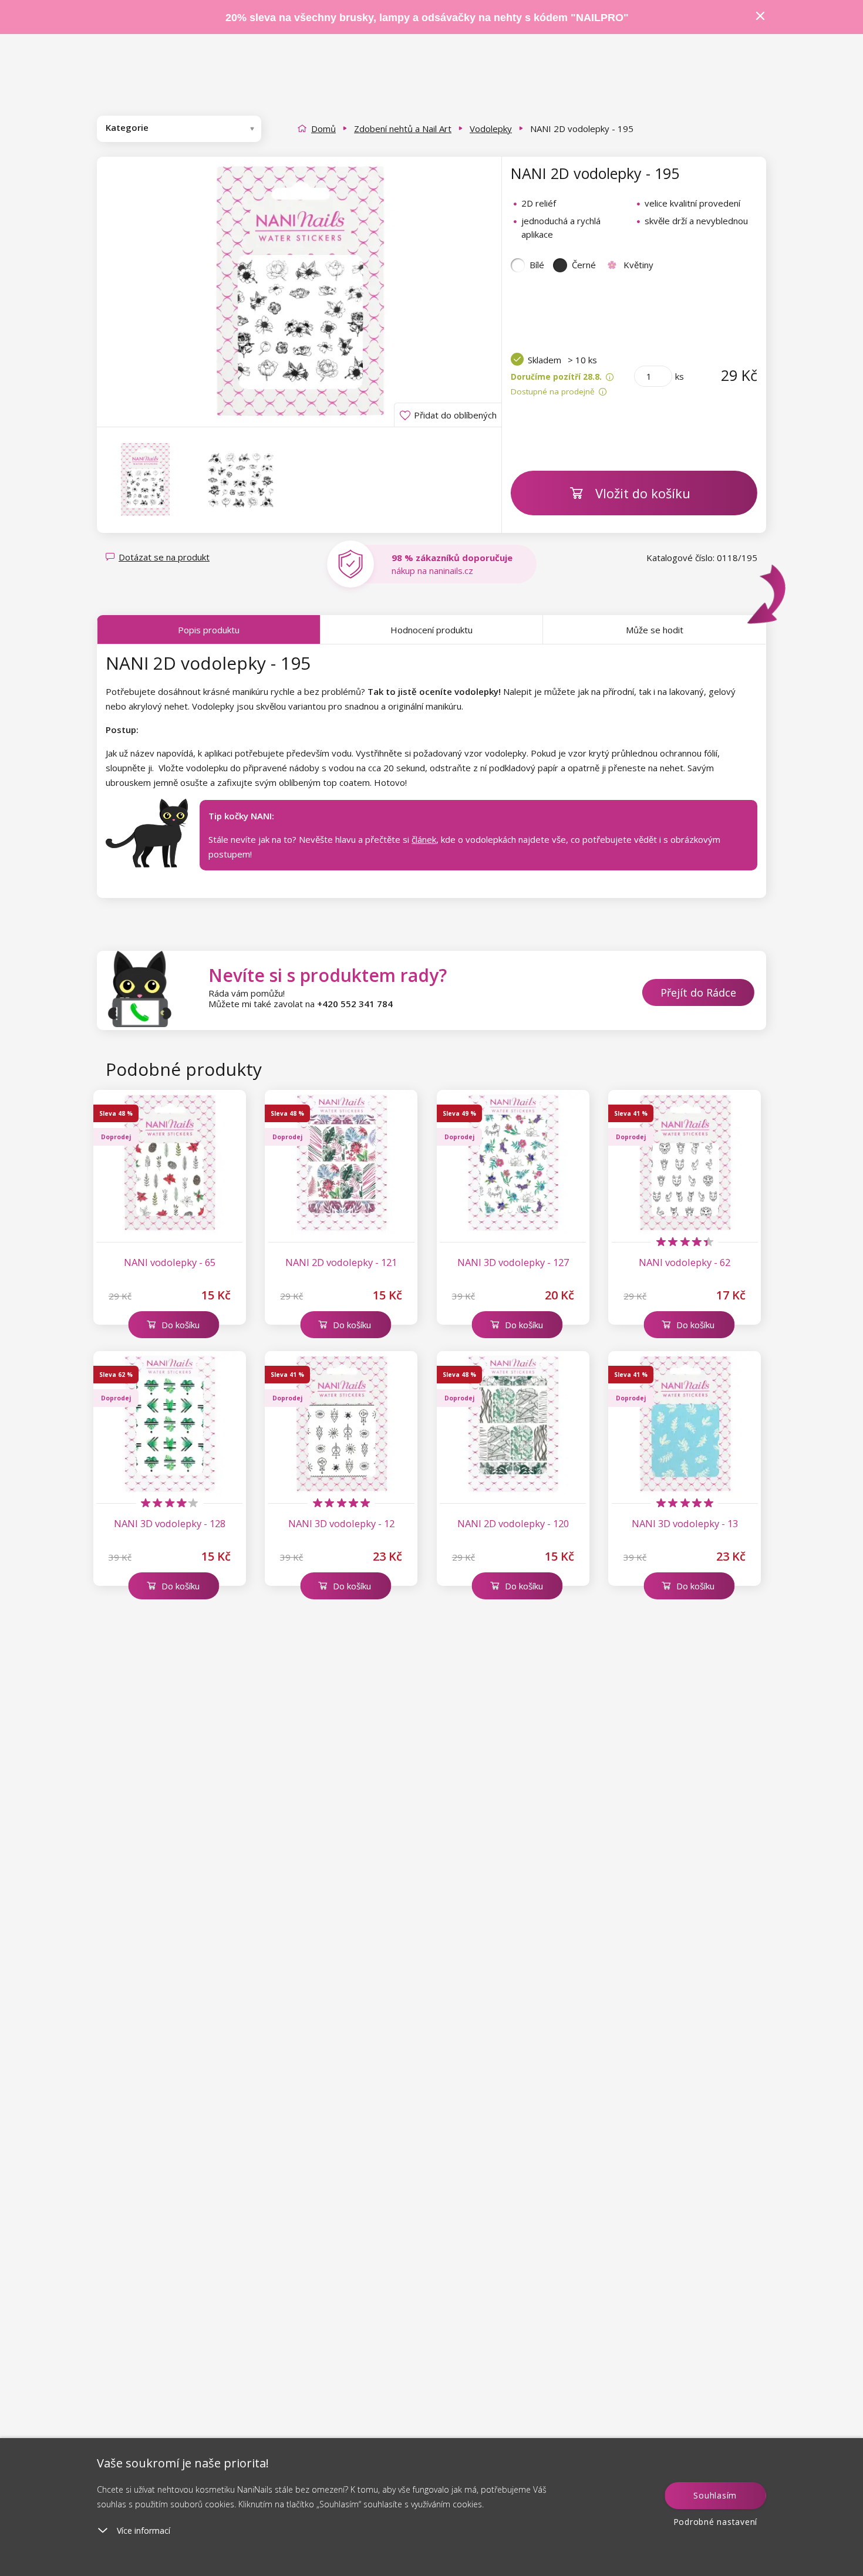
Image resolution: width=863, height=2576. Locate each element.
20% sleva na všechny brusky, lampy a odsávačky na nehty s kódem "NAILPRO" (427, 17)
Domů (323, 128)
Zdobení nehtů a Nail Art (402, 128)
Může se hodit (654, 630)
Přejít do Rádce (698, 992)
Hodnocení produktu (431, 630)
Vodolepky (491, 128)
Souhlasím (715, 2495)
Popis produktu (209, 630)
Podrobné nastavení (715, 2521)
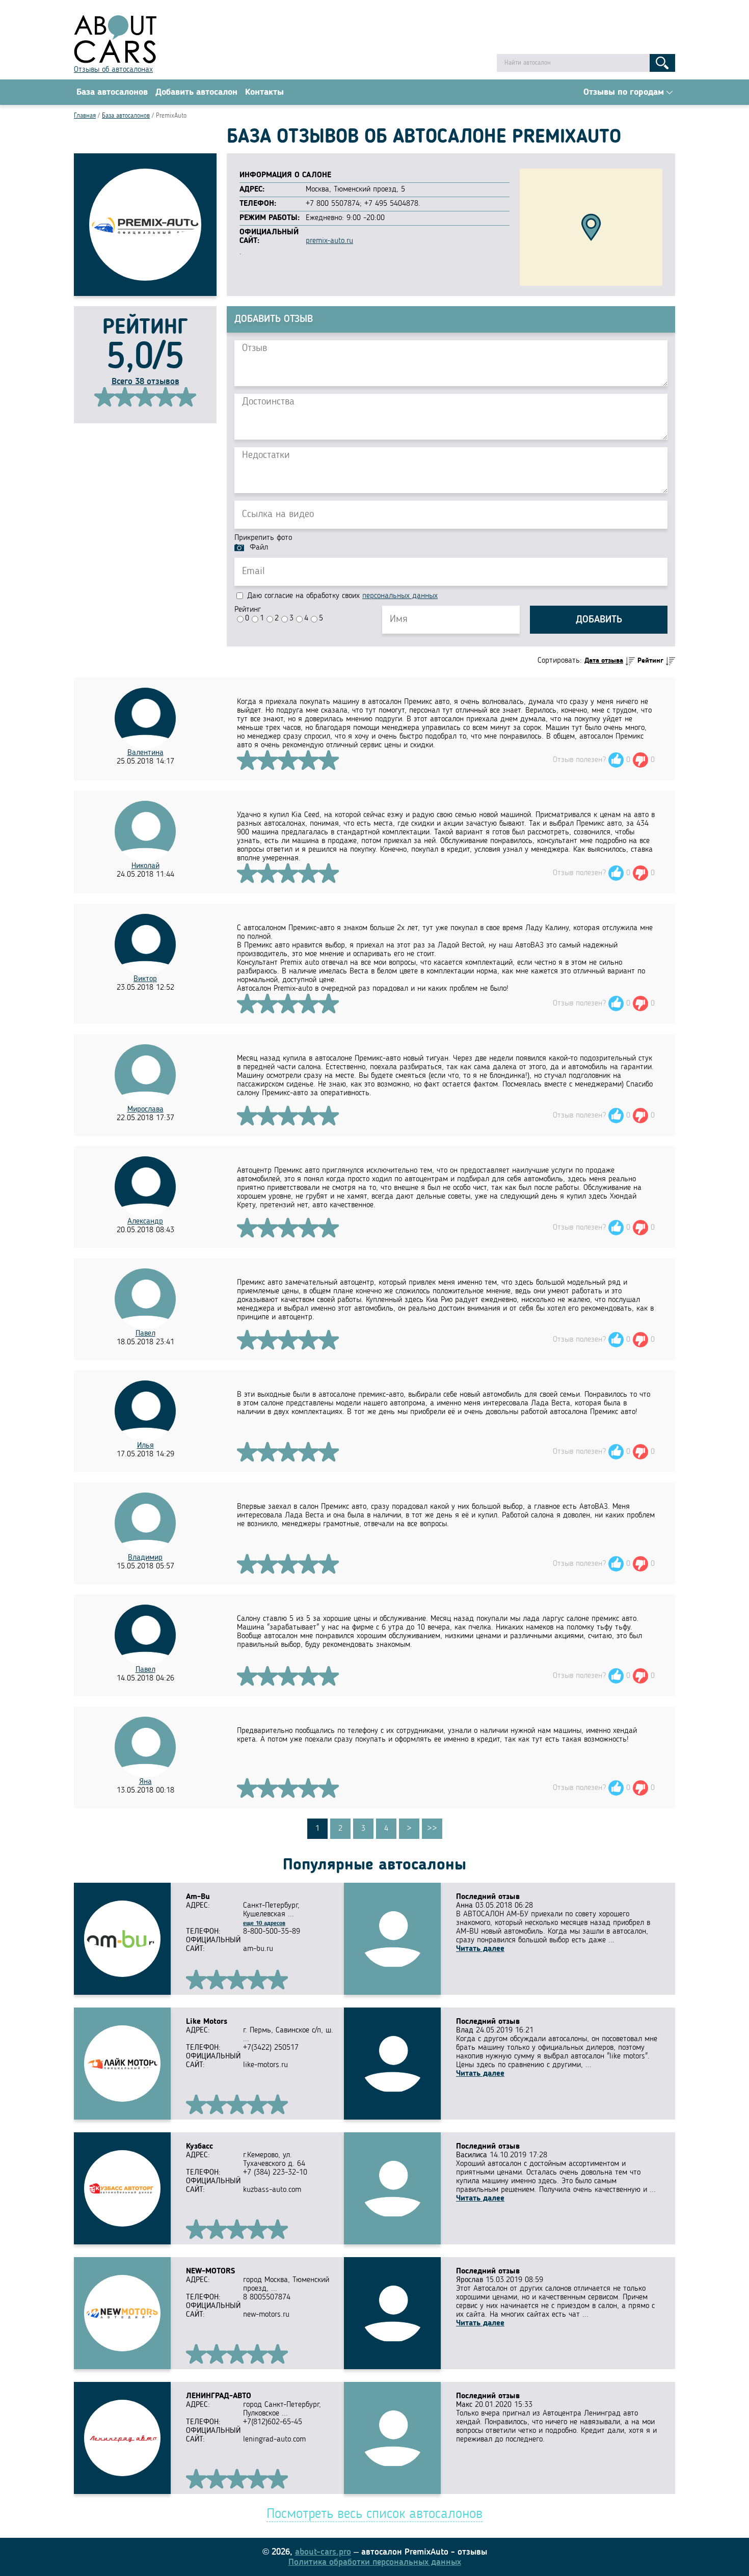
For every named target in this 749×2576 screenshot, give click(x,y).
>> (432, 1829)
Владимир (145, 1558)
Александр (145, 1221)
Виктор (145, 979)
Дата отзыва (603, 660)
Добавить (599, 620)
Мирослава (145, 1109)
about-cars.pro (323, 2552)
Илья (145, 1446)
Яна (145, 1782)
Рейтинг (247, 610)
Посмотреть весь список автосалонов (374, 2514)
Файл (259, 548)
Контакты (264, 92)
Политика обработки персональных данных (374, 2562)
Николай (145, 866)
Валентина (145, 753)
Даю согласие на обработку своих (341, 596)
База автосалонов (112, 92)
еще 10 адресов (264, 1923)
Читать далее (480, 1949)
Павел (145, 1334)
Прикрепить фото (263, 538)
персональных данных (400, 596)
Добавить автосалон (196, 92)
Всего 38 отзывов (145, 381)
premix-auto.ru (329, 241)
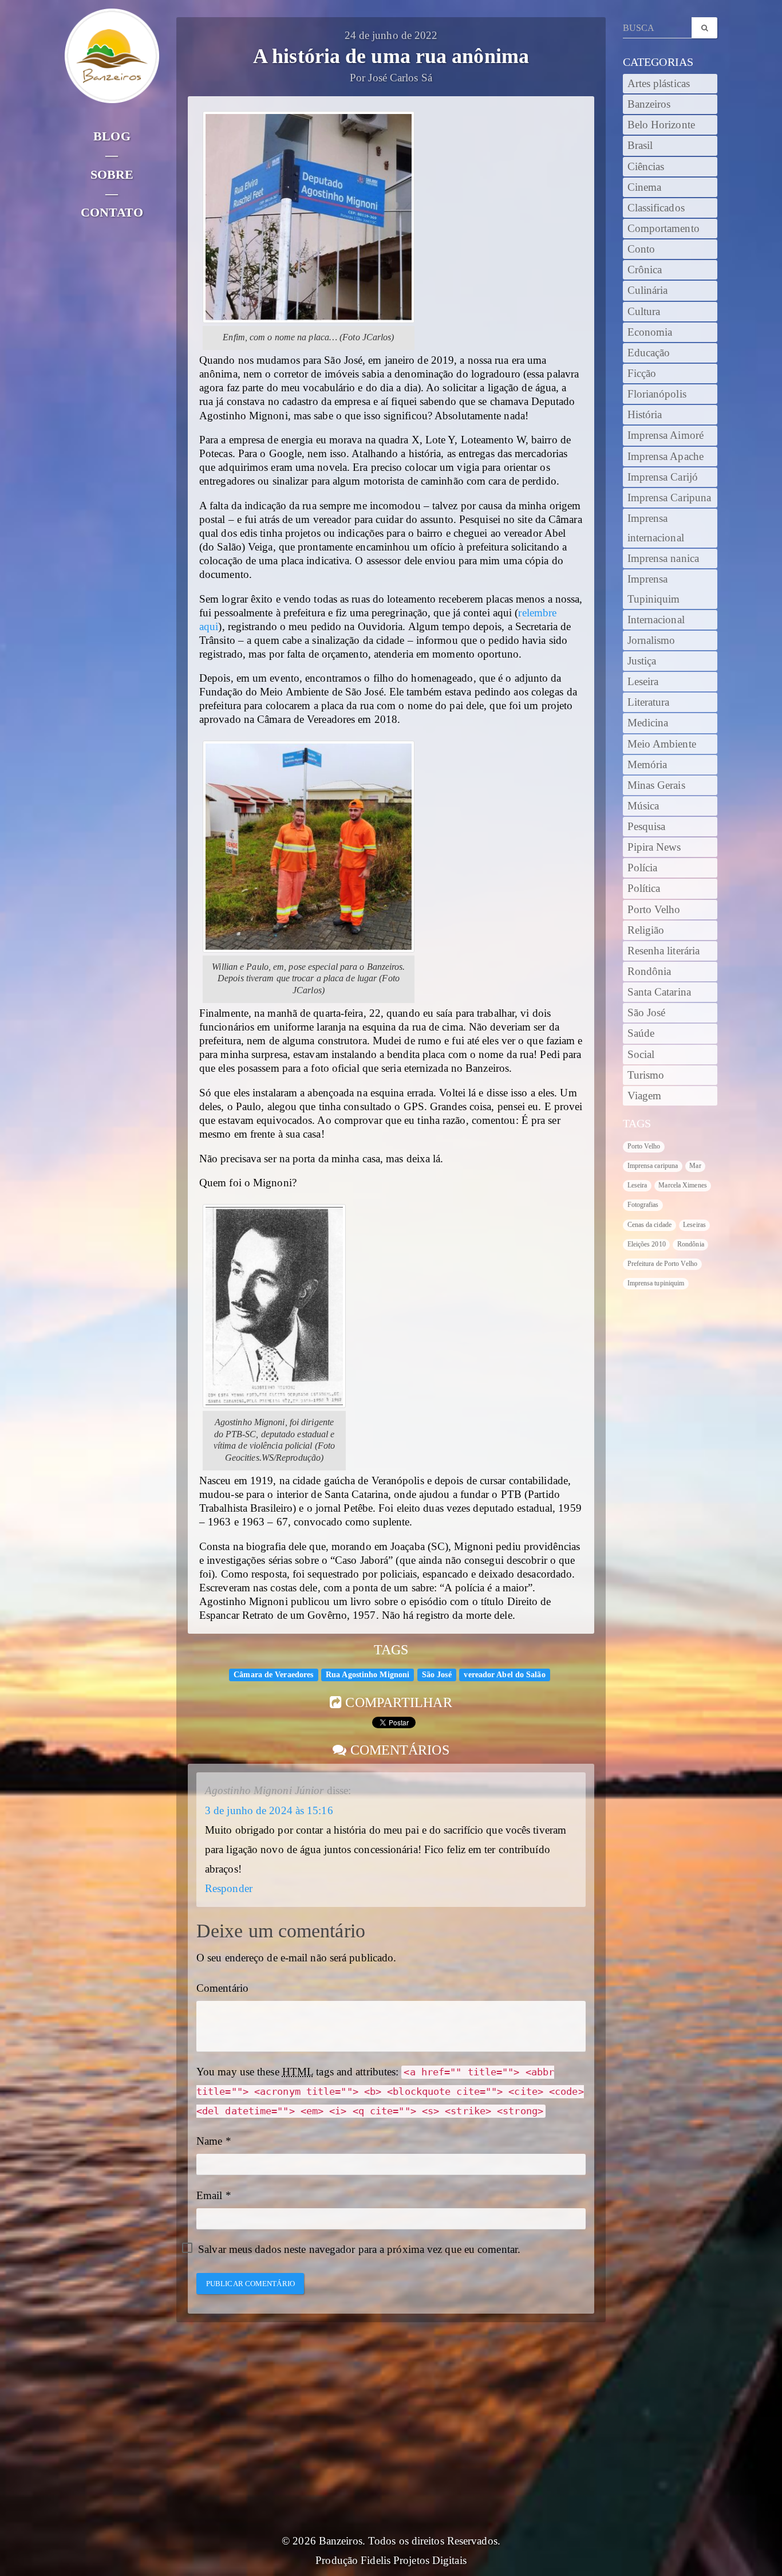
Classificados (656, 208)
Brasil (640, 145)
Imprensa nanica (663, 558)
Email (209, 2195)
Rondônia (649, 971)
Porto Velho (654, 909)
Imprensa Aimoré (665, 435)
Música (643, 806)
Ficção (642, 373)
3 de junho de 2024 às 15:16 (269, 1810)
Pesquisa (646, 826)
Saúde (641, 1033)
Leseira (643, 681)
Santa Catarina (659, 992)
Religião (646, 930)
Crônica (644, 270)
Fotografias (643, 1205)
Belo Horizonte (661, 125)
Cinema (644, 187)
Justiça (642, 661)
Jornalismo (651, 640)
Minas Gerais (656, 785)
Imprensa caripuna (652, 1166)
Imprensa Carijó (662, 477)
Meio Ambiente (661, 744)
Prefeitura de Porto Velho (662, 1264)
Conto (641, 249)
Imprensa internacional (655, 528)
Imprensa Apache (665, 456)
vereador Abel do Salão (504, 1674)
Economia (650, 332)
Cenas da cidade (649, 1225)
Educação (648, 353)
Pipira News (654, 847)
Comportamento (663, 228)
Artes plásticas (658, 83)
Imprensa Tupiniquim (653, 588)
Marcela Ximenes (682, 1185)
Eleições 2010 (646, 1244)
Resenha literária (663, 951)
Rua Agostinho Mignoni (367, 1674)
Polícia (642, 868)
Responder (228, 1888)
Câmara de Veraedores (273, 1674)
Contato (112, 212)
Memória (647, 764)
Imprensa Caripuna (669, 498)
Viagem (644, 1096)
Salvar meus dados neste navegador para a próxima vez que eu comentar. (359, 2249)
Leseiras (694, 1225)
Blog (111, 136)
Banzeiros (649, 104)
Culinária (647, 290)
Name (209, 2141)
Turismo (646, 1075)
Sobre (112, 174)
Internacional (656, 620)
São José (437, 1674)
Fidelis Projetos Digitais (414, 2560)
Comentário (222, 1988)
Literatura (648, 702)
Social (641, 1054)
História (644, 414)
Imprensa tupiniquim (656, 1283)
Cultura (644, 311)
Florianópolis (656, 394)
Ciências (646, 166)
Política (644, 888)
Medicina (648, 723)
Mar (695, 1166)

==========

§ **Your assignment**: In the answer, give only the lines from the top of the data above through the line with "Hodnocení produktu (431, 630)", reproduced exactly; no picture may appear.

§ **Result of the task**:
Image resolution: width=863, height=2576. Locate each element.
20% sleva na všechny brusky, lampy a odsávačky na nehty s kódem "NAILPRO" (427, 17)
Domů (323, 128)
Zdobení nehtů a Nail Art (402, 128)
Může se hodit (654, 630)
Přejít do Rádce (698, 992)
Hodnocení produktu (431, 630)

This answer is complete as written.